§ **Challenge**
Reproduce the entries below verbatim, starting at the line that contains "902x545 pixels. Task: Click" and ending at the line that contains "will click(x=927, y=755).", with both of those lines included.

[Data extracted from a collection]
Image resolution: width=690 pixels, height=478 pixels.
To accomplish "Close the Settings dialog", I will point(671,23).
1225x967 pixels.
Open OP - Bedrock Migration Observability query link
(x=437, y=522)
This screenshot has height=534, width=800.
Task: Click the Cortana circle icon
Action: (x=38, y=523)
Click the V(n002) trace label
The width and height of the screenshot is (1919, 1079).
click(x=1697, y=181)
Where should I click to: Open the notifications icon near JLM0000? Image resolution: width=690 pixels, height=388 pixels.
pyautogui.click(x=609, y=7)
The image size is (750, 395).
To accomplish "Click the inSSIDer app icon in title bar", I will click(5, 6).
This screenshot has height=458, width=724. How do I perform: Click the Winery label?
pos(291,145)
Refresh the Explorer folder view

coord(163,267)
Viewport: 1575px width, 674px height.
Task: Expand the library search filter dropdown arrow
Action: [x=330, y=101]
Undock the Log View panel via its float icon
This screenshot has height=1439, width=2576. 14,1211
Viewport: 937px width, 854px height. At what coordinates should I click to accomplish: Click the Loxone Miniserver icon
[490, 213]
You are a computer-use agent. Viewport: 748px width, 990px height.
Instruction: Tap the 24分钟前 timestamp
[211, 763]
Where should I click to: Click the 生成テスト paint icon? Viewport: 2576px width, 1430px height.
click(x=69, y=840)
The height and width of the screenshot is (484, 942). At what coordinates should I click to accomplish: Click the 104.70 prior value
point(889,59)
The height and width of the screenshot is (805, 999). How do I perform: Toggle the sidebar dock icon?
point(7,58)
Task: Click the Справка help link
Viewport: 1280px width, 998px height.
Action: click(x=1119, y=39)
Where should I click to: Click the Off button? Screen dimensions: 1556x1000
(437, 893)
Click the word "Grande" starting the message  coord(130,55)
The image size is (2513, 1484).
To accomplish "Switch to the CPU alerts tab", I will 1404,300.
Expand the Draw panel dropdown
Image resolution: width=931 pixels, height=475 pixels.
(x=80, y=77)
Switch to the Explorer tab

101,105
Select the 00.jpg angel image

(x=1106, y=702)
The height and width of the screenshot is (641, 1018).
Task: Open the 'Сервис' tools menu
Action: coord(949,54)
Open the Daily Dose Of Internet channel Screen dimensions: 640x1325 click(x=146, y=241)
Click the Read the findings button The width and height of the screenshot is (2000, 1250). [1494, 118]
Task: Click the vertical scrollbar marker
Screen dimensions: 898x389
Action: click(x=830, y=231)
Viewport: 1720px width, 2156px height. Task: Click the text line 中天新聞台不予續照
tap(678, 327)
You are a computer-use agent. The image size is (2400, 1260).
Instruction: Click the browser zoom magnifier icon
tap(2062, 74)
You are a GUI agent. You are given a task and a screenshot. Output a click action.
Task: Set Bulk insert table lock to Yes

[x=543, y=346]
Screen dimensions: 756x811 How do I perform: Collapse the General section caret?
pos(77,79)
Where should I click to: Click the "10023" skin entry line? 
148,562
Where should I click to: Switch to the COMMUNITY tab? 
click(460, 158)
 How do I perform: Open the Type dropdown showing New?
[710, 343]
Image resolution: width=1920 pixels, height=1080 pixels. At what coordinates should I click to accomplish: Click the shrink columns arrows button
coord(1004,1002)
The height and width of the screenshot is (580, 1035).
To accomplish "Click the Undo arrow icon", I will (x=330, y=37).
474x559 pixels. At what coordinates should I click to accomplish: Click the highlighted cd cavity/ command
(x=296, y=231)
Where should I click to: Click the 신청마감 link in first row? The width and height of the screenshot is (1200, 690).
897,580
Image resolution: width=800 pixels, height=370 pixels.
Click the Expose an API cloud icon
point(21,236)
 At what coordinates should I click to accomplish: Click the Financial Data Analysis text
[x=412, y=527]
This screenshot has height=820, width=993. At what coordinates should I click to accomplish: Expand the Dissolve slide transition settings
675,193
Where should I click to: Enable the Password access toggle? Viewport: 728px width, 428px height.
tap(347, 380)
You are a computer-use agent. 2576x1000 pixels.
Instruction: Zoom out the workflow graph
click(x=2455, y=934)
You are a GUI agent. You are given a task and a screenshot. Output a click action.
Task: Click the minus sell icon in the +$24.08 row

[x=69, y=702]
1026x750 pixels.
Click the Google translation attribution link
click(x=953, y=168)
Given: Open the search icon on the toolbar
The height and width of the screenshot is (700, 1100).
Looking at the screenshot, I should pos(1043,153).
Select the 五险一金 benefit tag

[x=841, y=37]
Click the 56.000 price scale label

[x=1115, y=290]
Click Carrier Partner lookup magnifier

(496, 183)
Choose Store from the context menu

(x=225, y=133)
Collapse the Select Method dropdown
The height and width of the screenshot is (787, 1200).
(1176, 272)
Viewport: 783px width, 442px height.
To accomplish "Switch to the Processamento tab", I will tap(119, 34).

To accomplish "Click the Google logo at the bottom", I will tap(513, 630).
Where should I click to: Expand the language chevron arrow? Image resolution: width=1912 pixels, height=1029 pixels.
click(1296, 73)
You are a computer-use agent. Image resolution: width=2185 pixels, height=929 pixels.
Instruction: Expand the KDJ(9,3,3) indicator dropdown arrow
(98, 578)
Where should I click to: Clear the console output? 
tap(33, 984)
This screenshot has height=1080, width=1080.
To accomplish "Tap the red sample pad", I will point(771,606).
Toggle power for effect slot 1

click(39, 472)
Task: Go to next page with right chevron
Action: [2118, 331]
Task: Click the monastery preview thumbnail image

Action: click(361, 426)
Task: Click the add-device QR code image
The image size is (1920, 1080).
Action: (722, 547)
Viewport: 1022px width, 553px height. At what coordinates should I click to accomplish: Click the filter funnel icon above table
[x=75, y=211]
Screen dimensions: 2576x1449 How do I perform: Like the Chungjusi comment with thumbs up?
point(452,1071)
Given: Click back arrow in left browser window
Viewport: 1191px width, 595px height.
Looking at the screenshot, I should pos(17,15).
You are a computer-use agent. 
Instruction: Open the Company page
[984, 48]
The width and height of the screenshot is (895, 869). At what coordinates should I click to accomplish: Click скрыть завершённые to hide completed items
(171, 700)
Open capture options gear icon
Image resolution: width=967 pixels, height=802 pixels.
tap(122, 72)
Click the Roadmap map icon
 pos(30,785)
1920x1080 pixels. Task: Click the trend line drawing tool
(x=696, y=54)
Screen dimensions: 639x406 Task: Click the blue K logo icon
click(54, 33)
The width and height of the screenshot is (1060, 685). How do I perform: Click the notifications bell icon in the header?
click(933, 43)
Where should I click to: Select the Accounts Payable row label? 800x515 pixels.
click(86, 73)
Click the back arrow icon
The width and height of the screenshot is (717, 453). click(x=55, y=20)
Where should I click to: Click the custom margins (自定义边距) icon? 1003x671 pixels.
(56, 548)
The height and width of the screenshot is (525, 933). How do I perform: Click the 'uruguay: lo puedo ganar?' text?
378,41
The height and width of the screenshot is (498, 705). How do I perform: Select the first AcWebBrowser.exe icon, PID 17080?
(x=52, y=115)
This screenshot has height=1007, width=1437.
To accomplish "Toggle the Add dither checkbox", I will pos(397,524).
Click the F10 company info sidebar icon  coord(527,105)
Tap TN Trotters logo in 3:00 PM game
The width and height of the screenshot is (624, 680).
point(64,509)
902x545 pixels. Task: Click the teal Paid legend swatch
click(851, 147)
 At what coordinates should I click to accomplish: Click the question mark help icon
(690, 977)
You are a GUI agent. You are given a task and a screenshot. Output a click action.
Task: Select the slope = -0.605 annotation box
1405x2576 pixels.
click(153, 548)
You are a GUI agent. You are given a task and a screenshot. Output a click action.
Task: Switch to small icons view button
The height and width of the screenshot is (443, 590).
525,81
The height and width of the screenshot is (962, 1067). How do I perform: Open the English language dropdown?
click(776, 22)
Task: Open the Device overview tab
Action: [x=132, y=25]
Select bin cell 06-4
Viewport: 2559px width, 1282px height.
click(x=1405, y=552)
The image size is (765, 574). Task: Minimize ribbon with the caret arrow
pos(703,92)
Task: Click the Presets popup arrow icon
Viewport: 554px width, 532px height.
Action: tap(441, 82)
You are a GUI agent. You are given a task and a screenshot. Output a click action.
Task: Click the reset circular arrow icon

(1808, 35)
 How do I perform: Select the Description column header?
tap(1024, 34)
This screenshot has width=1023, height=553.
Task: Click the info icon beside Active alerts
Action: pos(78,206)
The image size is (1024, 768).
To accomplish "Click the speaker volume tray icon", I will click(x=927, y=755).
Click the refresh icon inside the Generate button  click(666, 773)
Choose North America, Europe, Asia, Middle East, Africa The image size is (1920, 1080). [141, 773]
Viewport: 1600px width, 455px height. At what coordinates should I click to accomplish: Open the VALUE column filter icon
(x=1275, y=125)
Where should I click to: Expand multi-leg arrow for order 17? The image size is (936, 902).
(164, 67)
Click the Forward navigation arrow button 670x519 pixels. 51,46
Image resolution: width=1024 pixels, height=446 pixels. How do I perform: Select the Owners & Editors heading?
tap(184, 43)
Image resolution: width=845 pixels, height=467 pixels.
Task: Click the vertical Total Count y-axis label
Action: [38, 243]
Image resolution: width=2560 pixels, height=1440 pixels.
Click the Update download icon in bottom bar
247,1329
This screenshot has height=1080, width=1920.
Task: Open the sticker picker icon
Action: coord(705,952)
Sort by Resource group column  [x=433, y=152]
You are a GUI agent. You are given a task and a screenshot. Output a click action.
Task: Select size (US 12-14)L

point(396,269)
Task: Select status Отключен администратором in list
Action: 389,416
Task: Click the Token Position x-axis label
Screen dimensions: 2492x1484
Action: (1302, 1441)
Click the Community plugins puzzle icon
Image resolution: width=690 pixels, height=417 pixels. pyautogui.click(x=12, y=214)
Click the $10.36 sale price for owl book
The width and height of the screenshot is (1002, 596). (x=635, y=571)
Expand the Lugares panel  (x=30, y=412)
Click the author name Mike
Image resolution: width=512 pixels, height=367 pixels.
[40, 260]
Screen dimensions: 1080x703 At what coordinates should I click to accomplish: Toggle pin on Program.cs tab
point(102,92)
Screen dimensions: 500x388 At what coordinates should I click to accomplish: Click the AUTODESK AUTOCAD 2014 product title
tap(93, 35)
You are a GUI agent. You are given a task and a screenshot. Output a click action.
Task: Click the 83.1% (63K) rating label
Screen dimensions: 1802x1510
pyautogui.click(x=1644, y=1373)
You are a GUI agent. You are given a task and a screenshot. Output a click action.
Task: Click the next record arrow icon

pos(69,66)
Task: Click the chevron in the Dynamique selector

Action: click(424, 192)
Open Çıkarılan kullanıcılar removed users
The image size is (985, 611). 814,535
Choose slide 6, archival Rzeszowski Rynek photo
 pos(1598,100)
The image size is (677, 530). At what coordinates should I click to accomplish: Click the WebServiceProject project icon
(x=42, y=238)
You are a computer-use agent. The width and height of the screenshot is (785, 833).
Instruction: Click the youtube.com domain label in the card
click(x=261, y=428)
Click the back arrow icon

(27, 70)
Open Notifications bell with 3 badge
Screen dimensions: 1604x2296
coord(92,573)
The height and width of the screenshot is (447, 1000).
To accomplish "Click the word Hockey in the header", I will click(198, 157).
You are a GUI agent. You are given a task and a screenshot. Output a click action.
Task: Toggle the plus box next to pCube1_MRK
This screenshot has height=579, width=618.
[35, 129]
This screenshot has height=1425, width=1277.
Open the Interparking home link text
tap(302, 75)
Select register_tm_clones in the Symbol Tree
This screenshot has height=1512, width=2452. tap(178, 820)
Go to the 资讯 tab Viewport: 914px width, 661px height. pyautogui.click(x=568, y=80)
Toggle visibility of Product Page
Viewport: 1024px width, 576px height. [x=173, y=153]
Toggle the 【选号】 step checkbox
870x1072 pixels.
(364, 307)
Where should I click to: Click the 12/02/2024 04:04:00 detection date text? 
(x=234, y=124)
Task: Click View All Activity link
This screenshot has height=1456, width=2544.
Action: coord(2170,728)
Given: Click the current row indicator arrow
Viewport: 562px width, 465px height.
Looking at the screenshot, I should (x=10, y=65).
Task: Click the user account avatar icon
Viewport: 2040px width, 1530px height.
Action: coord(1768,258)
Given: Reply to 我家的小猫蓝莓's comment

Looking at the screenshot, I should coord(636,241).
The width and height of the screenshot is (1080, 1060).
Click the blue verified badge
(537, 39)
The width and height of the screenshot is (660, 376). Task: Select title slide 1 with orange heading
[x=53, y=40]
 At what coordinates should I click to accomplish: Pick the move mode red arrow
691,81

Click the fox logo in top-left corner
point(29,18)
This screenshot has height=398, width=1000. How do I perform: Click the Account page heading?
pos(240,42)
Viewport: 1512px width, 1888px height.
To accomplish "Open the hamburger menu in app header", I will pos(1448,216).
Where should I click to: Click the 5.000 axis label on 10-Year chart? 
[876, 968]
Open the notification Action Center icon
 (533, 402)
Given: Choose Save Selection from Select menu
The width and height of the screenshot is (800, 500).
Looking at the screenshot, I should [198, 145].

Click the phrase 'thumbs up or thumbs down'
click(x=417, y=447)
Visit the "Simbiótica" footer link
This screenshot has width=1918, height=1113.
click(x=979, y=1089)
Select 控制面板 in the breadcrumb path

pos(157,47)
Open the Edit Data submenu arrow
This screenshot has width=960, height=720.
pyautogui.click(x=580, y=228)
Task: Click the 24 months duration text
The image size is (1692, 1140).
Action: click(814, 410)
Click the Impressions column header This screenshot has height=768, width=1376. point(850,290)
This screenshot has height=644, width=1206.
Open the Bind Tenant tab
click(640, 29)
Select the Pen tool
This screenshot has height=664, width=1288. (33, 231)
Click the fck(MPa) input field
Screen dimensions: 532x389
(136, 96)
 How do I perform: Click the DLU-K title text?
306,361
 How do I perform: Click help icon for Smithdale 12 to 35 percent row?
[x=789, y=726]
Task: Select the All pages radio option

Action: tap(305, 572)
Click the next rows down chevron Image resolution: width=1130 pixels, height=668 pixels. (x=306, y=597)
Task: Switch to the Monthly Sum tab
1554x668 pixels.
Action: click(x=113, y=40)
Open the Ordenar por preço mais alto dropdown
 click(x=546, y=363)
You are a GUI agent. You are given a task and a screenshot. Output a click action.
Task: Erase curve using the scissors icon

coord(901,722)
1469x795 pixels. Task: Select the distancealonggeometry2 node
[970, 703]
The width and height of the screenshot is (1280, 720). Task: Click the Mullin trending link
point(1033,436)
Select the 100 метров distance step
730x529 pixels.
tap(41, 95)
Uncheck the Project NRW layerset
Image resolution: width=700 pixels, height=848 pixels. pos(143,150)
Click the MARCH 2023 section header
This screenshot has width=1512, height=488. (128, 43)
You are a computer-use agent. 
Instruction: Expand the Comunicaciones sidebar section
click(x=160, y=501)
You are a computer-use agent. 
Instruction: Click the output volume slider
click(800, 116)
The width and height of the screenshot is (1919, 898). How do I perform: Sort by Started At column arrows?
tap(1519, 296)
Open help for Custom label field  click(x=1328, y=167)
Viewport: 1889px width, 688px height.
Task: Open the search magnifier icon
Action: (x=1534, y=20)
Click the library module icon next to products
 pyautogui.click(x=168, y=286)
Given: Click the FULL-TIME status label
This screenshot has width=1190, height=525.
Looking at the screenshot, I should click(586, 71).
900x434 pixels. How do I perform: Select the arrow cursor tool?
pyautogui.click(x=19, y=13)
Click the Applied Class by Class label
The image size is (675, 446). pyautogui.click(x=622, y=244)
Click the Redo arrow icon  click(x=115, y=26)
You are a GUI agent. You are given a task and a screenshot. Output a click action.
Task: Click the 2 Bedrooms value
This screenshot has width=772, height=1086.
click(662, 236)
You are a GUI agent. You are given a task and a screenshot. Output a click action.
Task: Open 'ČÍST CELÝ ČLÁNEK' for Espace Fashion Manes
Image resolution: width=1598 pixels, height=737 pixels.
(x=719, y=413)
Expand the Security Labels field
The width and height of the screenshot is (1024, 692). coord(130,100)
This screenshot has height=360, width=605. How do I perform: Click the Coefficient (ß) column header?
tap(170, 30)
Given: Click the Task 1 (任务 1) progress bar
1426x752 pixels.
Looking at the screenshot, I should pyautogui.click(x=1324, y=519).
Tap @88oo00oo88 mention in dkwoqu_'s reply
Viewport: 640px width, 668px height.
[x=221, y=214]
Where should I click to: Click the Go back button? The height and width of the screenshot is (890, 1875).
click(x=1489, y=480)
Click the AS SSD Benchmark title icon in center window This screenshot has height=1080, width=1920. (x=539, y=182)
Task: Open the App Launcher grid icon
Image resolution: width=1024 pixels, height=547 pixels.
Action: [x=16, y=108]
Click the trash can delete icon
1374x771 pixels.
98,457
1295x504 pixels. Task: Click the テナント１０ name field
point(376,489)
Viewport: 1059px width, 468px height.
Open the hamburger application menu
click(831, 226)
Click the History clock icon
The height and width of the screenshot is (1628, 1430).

§ **Complete answer**
902x545 pixels. Task: Click the teal Paid legend swatch
click(851, 147)
 At what coordinates should I click to accomplish: Click the question mark help icon
(690, 977)
You are a GUI agent. You are given a task and a screenshot. Output a click action.
Task: Select the slope = -0.605 annotation box
1405x2576 pixels.
click(153, 548)
You are a GUI agent. You are given a task and a screenshot. Output a click action.
Task: Switch to small icons view button
The height and width of the screenshot is (443, 590).
525,81
The height and width of the screenshot is (962, 1067). How do I perform: Open the English language dropdown?
click(776, 22)
Task: Open the Device overview tab
Action: [x=132, y=25]
Select bin cell 06-4
Viewport: 2559px width, 1282px height.
click(x=1405, y=552)
The image size is (765, 574). Task: Minimize ribbon with the caret arrow
pos(703,92)
Task: Click the Presets popup arrow icon
Viewport: 554px width, 532px height.
Action: tap(441, 82)
You are a GUI agent. You are given a task and a screenshot. Output a click action.
Task: Click the reset circular arrow icon

(1808, 35)
 How do I perform: Select the Description column header?
tap(1024, 34)
This screenshot has width=1023, height=553.
Task: Click the info icon beside Active alerts
Action: pos(78,206)
The image size is (1024, 768).
To accomplish "Click the speaker volume tray icon", I will click(x=927, y=755).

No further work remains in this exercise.